A hardware storage snapshot, shown in Figure 10, is a point-in-time data copy. The snapshot differs from a clone data copy in that it keeps only the original copy of changed data.




A hardware snapshot differs from a SQL Server database snapshot. The SQL Server snapshot provides a read only static view of the database based on a point in time.

When a change is written to the storage volume, the array stores the original data and then writes the new data to disk. All the changes are tracked until the user requests a point-in-time data copy. The array correlates all the changed data blocks that now represent the state of the volume at that moment in time.

The user can continue to create as many snap volumes as the array supports. Snapshots utilize capacity based on the rate of data change. It is possible to churn so much data that the snapshots consume more data than the actual data volume. Expiring snap volumes can reduce the amount of space consumed.
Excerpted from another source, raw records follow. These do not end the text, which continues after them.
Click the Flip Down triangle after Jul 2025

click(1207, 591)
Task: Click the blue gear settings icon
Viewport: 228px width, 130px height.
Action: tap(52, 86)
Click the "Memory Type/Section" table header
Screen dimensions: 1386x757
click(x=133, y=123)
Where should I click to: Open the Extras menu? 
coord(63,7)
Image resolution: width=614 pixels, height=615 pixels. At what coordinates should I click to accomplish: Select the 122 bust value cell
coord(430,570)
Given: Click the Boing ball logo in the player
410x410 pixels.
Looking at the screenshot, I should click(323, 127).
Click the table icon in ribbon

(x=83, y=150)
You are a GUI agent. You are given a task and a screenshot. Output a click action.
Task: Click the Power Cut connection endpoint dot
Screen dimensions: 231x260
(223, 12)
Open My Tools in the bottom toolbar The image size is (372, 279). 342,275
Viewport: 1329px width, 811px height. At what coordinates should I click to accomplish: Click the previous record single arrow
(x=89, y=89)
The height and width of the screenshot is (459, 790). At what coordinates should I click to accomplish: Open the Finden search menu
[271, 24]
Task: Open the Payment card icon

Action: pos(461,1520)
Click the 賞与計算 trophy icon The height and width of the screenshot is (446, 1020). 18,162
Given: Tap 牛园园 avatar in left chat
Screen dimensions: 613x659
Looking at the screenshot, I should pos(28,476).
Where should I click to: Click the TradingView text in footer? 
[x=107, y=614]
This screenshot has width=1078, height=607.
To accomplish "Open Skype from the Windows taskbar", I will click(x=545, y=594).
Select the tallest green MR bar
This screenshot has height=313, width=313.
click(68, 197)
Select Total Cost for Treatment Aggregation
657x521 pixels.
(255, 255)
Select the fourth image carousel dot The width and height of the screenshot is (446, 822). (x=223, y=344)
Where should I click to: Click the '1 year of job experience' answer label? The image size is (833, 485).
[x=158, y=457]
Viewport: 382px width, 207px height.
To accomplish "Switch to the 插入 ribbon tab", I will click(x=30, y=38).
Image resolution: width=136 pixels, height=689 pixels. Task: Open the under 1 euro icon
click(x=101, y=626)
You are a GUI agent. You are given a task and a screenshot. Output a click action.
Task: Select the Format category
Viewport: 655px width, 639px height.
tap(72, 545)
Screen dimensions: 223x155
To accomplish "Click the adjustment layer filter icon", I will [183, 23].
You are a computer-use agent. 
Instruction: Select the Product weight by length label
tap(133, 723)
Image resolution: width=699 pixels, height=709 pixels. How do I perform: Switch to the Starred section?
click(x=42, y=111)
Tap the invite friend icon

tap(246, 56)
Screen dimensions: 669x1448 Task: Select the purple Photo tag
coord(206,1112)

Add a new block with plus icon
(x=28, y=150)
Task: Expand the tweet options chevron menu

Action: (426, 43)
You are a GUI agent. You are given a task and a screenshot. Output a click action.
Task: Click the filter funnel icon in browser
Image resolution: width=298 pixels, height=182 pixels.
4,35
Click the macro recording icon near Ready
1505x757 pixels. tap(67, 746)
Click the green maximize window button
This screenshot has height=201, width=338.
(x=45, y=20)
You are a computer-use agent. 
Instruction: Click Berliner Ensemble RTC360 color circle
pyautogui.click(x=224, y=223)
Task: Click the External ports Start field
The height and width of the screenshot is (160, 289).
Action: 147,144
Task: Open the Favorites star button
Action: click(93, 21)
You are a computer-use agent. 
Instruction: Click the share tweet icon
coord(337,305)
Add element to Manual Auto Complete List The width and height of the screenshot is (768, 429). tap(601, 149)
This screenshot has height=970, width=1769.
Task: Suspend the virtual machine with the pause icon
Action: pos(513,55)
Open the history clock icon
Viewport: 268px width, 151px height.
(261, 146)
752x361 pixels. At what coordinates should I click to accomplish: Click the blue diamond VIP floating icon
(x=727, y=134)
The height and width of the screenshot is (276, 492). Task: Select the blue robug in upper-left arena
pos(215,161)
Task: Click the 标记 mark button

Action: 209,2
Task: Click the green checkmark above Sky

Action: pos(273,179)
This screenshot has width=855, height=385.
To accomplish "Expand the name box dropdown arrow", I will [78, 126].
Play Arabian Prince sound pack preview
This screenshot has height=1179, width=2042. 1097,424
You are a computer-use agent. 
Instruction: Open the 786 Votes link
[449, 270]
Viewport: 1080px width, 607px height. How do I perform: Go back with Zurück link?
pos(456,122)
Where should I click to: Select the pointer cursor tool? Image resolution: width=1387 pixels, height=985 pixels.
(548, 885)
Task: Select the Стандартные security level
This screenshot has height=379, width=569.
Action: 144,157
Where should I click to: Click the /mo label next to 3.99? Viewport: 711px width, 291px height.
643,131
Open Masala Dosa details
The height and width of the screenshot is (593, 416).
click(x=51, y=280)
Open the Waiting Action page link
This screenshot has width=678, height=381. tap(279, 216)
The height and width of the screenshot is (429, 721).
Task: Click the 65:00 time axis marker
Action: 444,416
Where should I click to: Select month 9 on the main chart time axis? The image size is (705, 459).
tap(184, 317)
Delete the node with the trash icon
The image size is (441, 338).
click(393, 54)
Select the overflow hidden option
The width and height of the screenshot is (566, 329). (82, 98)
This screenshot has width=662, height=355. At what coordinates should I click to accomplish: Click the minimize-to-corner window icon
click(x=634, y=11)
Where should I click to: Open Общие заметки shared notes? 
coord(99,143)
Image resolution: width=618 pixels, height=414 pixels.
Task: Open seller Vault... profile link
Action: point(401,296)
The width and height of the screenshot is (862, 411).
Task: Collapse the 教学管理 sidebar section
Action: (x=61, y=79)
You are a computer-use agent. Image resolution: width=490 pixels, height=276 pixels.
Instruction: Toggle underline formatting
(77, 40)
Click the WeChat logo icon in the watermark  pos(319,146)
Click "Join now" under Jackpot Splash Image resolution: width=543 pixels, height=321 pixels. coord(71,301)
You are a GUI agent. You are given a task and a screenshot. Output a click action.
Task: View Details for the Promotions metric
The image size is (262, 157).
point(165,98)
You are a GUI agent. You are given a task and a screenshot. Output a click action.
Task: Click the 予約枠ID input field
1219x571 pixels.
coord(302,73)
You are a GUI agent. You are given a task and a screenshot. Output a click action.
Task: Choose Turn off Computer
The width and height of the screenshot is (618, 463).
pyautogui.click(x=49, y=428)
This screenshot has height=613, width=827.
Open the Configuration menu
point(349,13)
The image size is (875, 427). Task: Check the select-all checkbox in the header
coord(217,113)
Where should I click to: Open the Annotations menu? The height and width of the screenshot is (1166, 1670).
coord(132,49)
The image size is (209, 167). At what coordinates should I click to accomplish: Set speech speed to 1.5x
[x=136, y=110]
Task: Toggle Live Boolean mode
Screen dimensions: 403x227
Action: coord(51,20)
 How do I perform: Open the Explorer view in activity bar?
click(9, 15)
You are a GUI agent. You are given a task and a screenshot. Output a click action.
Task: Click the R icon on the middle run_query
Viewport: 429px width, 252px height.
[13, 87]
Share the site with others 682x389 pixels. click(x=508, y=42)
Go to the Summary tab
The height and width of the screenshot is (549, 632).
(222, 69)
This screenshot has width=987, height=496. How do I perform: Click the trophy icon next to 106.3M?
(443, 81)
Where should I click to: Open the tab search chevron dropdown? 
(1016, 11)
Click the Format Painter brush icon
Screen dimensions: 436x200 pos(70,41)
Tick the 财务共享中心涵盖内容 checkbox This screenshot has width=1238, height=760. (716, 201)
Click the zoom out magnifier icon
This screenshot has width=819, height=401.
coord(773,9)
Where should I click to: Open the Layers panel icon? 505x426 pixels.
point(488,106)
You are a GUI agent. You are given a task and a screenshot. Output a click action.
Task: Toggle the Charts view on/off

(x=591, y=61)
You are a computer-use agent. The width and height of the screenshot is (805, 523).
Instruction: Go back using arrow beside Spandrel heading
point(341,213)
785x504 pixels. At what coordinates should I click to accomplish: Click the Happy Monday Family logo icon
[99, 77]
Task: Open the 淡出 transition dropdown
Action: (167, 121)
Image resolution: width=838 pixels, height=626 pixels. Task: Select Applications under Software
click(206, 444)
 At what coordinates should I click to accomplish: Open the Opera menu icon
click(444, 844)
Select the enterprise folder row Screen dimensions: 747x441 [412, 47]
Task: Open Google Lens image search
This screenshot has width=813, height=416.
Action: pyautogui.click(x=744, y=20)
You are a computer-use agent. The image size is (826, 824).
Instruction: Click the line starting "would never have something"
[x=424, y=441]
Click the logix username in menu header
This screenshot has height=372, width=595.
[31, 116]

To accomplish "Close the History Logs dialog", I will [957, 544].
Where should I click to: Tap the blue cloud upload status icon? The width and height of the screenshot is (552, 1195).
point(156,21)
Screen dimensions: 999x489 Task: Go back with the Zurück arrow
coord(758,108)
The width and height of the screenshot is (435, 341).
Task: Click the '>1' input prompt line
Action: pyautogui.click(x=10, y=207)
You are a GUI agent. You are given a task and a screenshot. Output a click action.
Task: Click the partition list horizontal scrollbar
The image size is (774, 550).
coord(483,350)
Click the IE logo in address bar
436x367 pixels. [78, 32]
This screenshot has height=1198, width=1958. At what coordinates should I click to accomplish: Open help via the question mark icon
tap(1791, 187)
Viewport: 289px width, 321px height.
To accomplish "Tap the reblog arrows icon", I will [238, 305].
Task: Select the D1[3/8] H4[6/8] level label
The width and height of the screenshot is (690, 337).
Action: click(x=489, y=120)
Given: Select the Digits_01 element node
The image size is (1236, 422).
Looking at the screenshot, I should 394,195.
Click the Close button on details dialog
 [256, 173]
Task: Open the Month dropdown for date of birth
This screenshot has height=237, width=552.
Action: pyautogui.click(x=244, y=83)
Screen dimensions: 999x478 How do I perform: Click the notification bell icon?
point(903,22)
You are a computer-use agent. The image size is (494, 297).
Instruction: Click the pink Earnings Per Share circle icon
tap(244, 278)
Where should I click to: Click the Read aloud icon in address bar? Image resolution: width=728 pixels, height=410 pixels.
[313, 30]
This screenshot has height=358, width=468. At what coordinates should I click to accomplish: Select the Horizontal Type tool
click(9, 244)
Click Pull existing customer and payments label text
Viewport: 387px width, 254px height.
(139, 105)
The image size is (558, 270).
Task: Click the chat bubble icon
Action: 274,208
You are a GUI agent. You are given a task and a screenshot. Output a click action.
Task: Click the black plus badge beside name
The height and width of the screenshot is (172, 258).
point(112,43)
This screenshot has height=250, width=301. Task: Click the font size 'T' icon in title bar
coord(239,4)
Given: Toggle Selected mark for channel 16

Snapshots do not isolate performance. Any I/O executed against the snap volume is accessing both the source volume and any saved changes. If the primary database server is so busy that you have decided to utilize a second server that performs reporting functions, a clone volume may be a better choice than a snapshot.

For business continuance and disaster recovery (BCDR) you could also consider a layered approach. The clone volume will provide a unique data copy. Keep in mind that the clone is a mirror of the original data and will consume the same capacity as the original volume. Keeping several clone copies can be cost prohibitive. Snapshots can offer many inexpensive point-in-time copies, but they won’t work if the primary data volume is compromised. You can enable a data clone to protect against a catastrophic data failure. The snapshots can be taken much more frequently and enable the DBA to roll back to a specific point in time (which is extremely useful in case of user error or computer virus).

A successful recovery requires all user database log and data files to be recoverable to the exact point in time.